Il s'agit donc de préjudices matériels consécutifs à la réparation de l'ouvrage en rapport avec deux désordres décennaux. La Sa Sma en doit garantie, puisqu'ils engagent la responsabilité de son assurée, mais en revanche le coût des travaux de plomberie engendrés par la reprise des distributions d'eau ne peut lui incomber, puisqu'il ne relève pas de la responsabilité décennale de Mme [X].
L'expert ayant totalisé ce montant sans distinguer le coût des travaux induits par chacun des trois désordres sources, et les parties n'apportant pas de précision à cet égard, il y a lieu de réduire d'un tiers le montant objet de la garantie (8 135,11 euros), qui sera donc limitée à 5 423,53 euros.
Le montant total des préjudices matériels est donc de 40 838,42 euros en valeur arrêtée au 8 décembre 2015, à actualiser au 7 février 2020 en fonction de l'indice BT 01, conformément aux demandes de l'appelante.
S'y ajoute une somme de 3 267,07 euros au titre de la quote-part de frais de maîtrise d'oeuvre dont l'utilité et le taux de 8 % ont été retenus par le tribunal de façon aujourd'hui définitive.
S'agissant des autres préjudices, la Sa Sma soutient qu'ils ne sont pas relatifs à la réparation des dommages matériels affectant l'ouvrage, mais constituent des dommages immatériels consécutifs, et que donc elle ne les prend pas en charge.
La Sa Maaf ne réplique pas. L'attestation décennale sur la base de laquelle elle forme ses demandes limite la garantie à la prise en charge des dommages matériels causés à l'ouvrage.
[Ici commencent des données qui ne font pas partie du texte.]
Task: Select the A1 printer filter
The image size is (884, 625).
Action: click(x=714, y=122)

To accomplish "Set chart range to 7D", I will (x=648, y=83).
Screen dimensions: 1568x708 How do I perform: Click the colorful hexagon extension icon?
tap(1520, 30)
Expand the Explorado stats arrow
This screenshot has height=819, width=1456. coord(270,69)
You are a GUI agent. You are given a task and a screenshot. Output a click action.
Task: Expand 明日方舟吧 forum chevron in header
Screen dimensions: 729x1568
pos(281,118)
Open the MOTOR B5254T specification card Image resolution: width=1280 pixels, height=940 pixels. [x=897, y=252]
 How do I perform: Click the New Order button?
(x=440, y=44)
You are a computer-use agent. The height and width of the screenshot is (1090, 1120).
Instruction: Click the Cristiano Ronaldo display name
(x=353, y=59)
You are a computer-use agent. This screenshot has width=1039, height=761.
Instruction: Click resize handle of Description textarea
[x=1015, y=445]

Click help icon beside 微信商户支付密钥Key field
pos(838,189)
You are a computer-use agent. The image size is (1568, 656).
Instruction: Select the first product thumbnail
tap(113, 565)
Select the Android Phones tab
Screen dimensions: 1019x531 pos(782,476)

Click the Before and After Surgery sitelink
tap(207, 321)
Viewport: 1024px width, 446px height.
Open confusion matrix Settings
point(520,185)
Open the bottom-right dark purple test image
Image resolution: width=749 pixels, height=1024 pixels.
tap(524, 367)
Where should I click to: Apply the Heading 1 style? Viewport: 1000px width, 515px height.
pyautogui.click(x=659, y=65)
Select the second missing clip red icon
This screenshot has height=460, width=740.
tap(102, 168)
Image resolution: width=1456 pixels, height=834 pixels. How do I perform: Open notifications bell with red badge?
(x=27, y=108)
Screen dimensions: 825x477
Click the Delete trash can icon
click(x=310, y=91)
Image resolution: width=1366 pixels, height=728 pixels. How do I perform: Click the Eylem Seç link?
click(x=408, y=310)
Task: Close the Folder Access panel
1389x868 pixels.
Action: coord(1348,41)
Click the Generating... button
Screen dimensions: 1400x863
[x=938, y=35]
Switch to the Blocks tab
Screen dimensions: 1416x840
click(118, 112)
La garantie sera donc limitée aux sommes ci-dessus, sans couvrir les frais d'entretien des canalisations, de déménagement, de relogement ou les troubles de jouissance.
Sur le surplus des demandes
Le montant de la garantie est équivalente à 51,43 % du montant total des condamnations indemnitaires prononcées en première instance contre la Sa Maaf
(44 105,50 x 100 / 85 758,20)
La garantie devra bénéficier, à hauteur de 51,43 %, à l'appelante, s'agissant des dépens de première instance, ainsi que des frais irrépétibles qu'elle a été condamnée à payer en première instance, soit 4 114,40 euros. Il n' ya pas lieu de chiffrer la demande de garantie relative aux dépens de première instance, l'appelante sollicitant une somme à parfaire donc indéterminable par la cour.
Compte tenu de la décision prise, il convient de faire masse des dépens d'appel et de les répartir par moitié, dont distraction au profit de la Selarl Avocats normands et de la Selarl Gray et Scolan.
L'équité commande de ne pas faire application des dispositions de l'article 700 du code de procédure civile.
PAR CES MOTIFS
La cour, statuant publiquement, par arrêt contradictoire, mis à disposition au greffe et en dernier ressort,
Rejette les moyens tirés de l'irrecevabilité des moyens nouveaux,
Infirme le jugement entrepris en ce que le tribunal a débouté la Sa Maaf de son appel en garantie formé à l'encontre de la Sa Sma,
Statuant à nouveau,
Condamne la Sa Sma à garantir la Sa Maaf des condamnations mises à sa charge au titre de la reprise des désordres imputables à son assurée, dans la limite de
44 105,50 valeur arrêtée au 8 décembre 2015, montant à actualiser au 7 février 2020 en fonction de l'indice BT 01,
Condamne la Sa Sma à garantir la Sa Maaf à hauteur de 51,43 % de la condamnation mise à sa charge au titre des dépens de première instance, comprenant les frais d'expertise et de carrotage, à hauteur de 232,05 euros,
Condamne la Sa Sma à garantir la Sa Maaf à hauteur de 4 114,40 euros de la condamnation de 8 000 euros mise à sa charge au bénéfice de Mme [K] [Y] au titre de l'article 700 du code de procédure civile,
Déboute les parties de leurs autres demandes,
Fait masse des dépens d'appel, et condamne la Sa Sma d'une part, la Sa Maaf d'autre part, à les supporter par moitié, dont distraction au profit de la Selarl Avocats normands et de la Selarl Gray et Scolan.